I’ve explored the similarities between building community and risk management before on this blog. First, I penned Community, Social Media and Risk Perceptions and then Risk Management and Open Community: More Similar than You Think. My basic premise is that both social media and risk management are association-wide activities.
While speaking at the Maryland Governor’s Office on Service and Volunteerism and Maryland Council of Directors of Volunteer Services’ Power Up! A Conference for Volunteer Management Professionals, a participant raised the question of who owns social media. In her nonprofit, the Marketing Department controls all social media efforts and anything the volunteer manager wants to post has to go through Marketing.
So who owns social media in your association? Responsibility for social media can reside anywhere; information technology, public relations, marketing, communication, public affairs/policy or even membership. The challenge is to make sure the owner knows how to share and play well with others. Regardless of who owns social media, all employees, members and volunteers should be able to participate.
The importance of being a social organization is gaining traction within the business world. Even IBM has studied the value of being social, IBM Study: If You Don’t Have a Social CEO, You’re Going to be Less Competitive. “Being social” is the new imperative for success. Read Humanize, it you’re not convinced.
Innovation is another popular business topic and it gets people talking about risk taking but we need to increase people’s risk awareness. People focus on risk intermittently usually as an argument against a new initiative (“it’s too risky”). Risk is a part of life but few people or organizations have a system or technique to identify and analyze it. The discipline of risk management provides such a process. To be successful, like social media, someone needs to own risk management.

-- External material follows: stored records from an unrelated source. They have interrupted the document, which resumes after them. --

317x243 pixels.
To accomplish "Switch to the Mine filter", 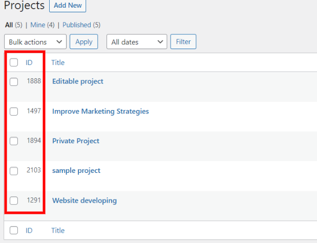I will [37, 25].
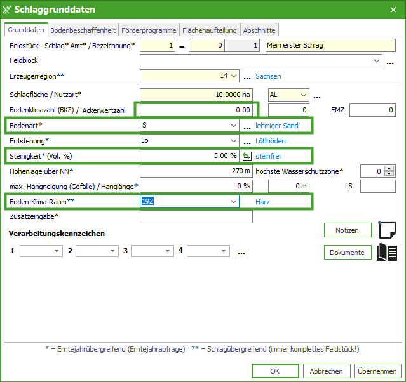
Task: Select the Flächenaufteilung tab
Action: 210,30
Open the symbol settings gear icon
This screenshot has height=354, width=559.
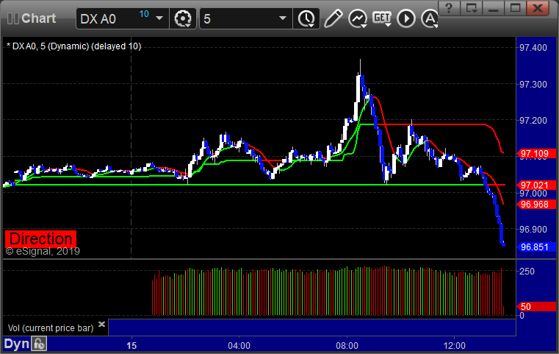pos(183,18)
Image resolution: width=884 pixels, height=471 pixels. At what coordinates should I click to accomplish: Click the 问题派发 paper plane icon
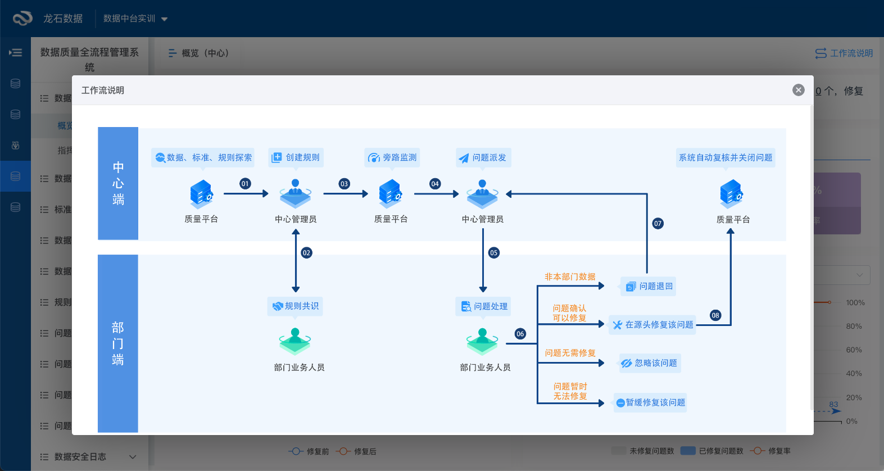point(464,158)
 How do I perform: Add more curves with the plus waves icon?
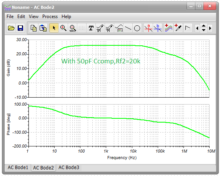(168, 28)
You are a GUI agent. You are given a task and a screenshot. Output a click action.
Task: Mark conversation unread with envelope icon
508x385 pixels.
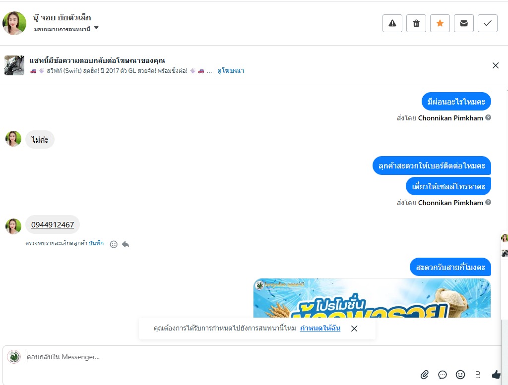(x=464, y=23)
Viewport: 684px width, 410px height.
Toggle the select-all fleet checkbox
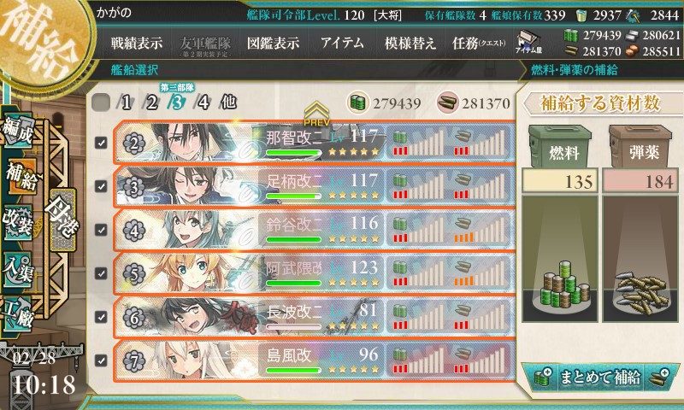pos(101,103)
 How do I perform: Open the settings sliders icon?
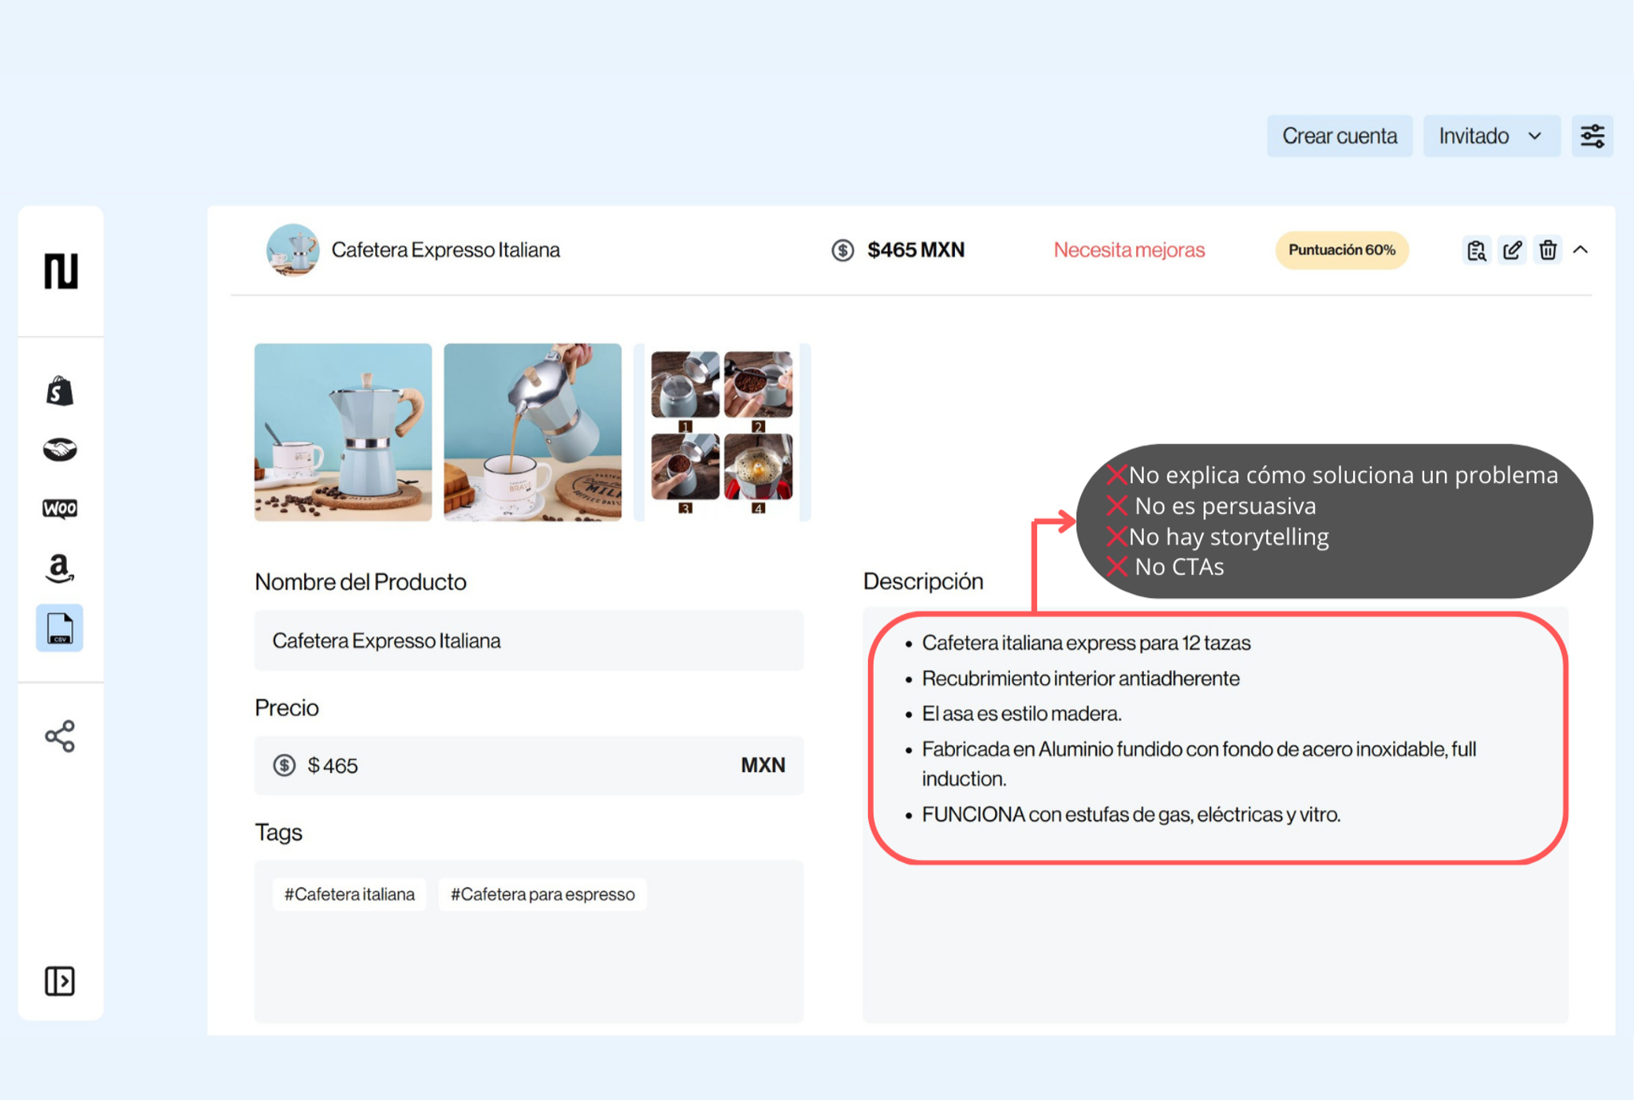pos(1593,136)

Most people agree you should manage risks but few associations have a risk manager or even a position assigned responsibility for managing risk. Many don’t know where to start to structure their risk management activities. So I’ll help – adopt a risk management policy and strategy.
Every association should have a risk management strategy. A risk management policy explains the role of risk within the organization. The policy states how much risk the organization is willing to accept in pursuit of its strategic objectives. Once you know your risk appetite it is easier to decide which risks to take and which to avoid.
Establish a system to identify and analyze the risks associated with your business activities as a part of your decision-making. Identifying risks is tricky since you don’t know what you don’t know, and that’s why I have written many articles and given lots of presentations on social media risks. This is also a reason to include as many people as possible in the risk analysis process.
Associations’ social media programs are further along the evolutionary chain than risk management. Many associations have at least one staff person (full- or part-time) dedicated to their social efforts while enabling others to participate. Similarly someone has to be responsible for risk management activities within your association. And all employees, members and volunteers need to be involved – managing risk is everyone’s job. Therefore, both risk management and social media should be embedded in your culture with everyone playing a role.
Establishing a risk management strategy is similar to creating your social media strategy. Determine:
- What you want to accomplish;
- Your goals and objectives;
- What you are already doing;
- How to accomplish these goals;
- Train your staff how to manage risk; and
- Monitor your activities and results.
As I said, social media and risk management have a lot in common. Use the lessons learned from your social media journey to embark on your risk management odyssey.